# WHAT THIS TASK INVOLVES
From the first line to the last, write out the records exactly.

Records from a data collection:
★ ★ ★ ★

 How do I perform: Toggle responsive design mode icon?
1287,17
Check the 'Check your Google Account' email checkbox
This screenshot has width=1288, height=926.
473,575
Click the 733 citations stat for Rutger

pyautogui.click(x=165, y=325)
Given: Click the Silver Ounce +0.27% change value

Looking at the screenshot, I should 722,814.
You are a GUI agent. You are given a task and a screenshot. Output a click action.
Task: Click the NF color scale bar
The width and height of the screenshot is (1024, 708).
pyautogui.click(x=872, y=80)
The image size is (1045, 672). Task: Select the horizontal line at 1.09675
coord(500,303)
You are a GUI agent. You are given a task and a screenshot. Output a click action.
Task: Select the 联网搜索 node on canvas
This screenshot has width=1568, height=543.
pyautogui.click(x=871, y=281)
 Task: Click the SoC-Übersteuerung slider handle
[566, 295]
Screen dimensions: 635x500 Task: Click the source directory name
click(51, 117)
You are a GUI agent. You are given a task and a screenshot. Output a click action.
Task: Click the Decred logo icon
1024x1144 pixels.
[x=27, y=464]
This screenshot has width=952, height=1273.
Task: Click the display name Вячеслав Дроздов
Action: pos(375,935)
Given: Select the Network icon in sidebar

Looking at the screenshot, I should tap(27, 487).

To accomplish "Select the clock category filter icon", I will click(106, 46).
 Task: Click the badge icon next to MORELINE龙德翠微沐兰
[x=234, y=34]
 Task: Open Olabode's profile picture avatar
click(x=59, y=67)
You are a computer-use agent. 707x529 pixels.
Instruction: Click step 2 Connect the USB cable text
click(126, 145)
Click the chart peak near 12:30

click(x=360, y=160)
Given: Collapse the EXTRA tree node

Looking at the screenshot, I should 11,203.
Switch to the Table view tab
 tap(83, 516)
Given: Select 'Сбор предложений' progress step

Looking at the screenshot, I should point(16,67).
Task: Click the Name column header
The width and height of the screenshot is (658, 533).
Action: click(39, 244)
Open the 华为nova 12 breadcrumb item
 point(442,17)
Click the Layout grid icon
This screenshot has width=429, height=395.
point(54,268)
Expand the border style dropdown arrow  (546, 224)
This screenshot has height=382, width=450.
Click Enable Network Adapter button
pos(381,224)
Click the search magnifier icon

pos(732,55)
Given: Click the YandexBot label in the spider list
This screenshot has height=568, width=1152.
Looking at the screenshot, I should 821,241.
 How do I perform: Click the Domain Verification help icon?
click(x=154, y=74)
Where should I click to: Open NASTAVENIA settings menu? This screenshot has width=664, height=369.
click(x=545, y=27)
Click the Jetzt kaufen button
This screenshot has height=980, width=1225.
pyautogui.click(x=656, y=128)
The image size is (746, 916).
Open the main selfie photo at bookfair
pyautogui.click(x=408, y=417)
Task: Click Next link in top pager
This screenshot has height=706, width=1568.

★ ★ ★ ★

# ANSWER TO THIS TASK
 How do I perform: Toggle responsive design mode icon?
1287,17
Check the 'Check your Google Account' email checkbox
This screenshot has width=1288, height=926.
473,575
Click the 733 citations stat for Rutger

pyautogui.click(x=165, y=325)
Given: Click the Silver Ounce +0.27% change value

Looking at the screenshot, I should 722,814.
You are a GUI agent. You are given a task and a screenshot. Output a click action.
Task: Click the NF color scale bar
The width and height of the screenshot is (1024, 708).
pyautogui.click(x=872, y=80)
The image size is (1045, 672). Task: Select the horizontal line at 1.09675
coord(500,303)
You are a GUI agent. You are given a task and a screenshot. Output a click action.
Task: Select the 联网搜索 node on canvas
This screenshot has width=1568, height=543.
pyautogui.click(x=871, y=281)
 Task: Click the SoC-Übersteuerung slider handle
[566, 295]
Screen dimensions: 635x500 Task: Click the source directory name
click(51, 117)
You are a GUI agent. You are given a task and a screenshot. Output a click action.
Task: Click the Decred logo icon
1024x1144 pixels.
[x=27, y=464]
This screenshot has width=952, height=1273.
Task: Click the display name Вячеслав Дроздов
Action: pos(375,935)
Given: Select the Network icon in sidebar

Looking at the screenshot, I should tap(27, 487).

To accomplish "Select the clock category filter icon", I will click(106, 46).
 Task: Click the badge icon next to MORELINE龙德翠微沐兰
[x=234, y=34]
 Task: Open Olabode's profile picture avatar
click(x=59, y=67)
You are a computer-use agent. 707x529 pixels.
Instruction: Click step 2 Connect the USB cable text
click(126, 145)
Click the chart peak near 12:30

click(x=360, y=160)
Given: Collapse the EXTRA tree node

Looking at the screenshot, I should 11,203.
Switch to the Table view tab
 tap(83, 516)
Given: Select 'Сбор предложений' progress step

Looking at the screenshot, I should point(16,67).
Task: Click the Name column header
The width and height of the screenshot is (658, 533).
Action: click(39, 244)
Open the 华为nova 12 breadcrumb item
 point(442,17)
Click the Layout grid icon
This screenshot has width=429, height=395.
point(54,268)
Expand the border style dropdown arrow  (546, 224)
This screenshot has height=382, width=450.
Click Enable Network Adapter button
pos(381,224)
Click the search magnifier icon

pos(732,55)
Given: Click the YandexBot label in the spider list
This screenshot has height=568, width=1152.
Looking at the screenshot, I should 821,241.
 How do I perform: Click the Domain Verification help icon?
click(x=154, y=74)
Where should I click to: Open NASTAVENIA settings menu? This screenshot has width=664, height=369.
click(x=545, y=27)
Click the Jetzt kaufen button
This screenshot has height=980, width=1225.
pyautogui.click(x=656, y=128)
The image size is (746, 916).
Open the main selfie photo at bookfair
pyautogui.click(x=408, y=417)
Task: Click Next link in top pager
This screenshot has height=706, width=1568.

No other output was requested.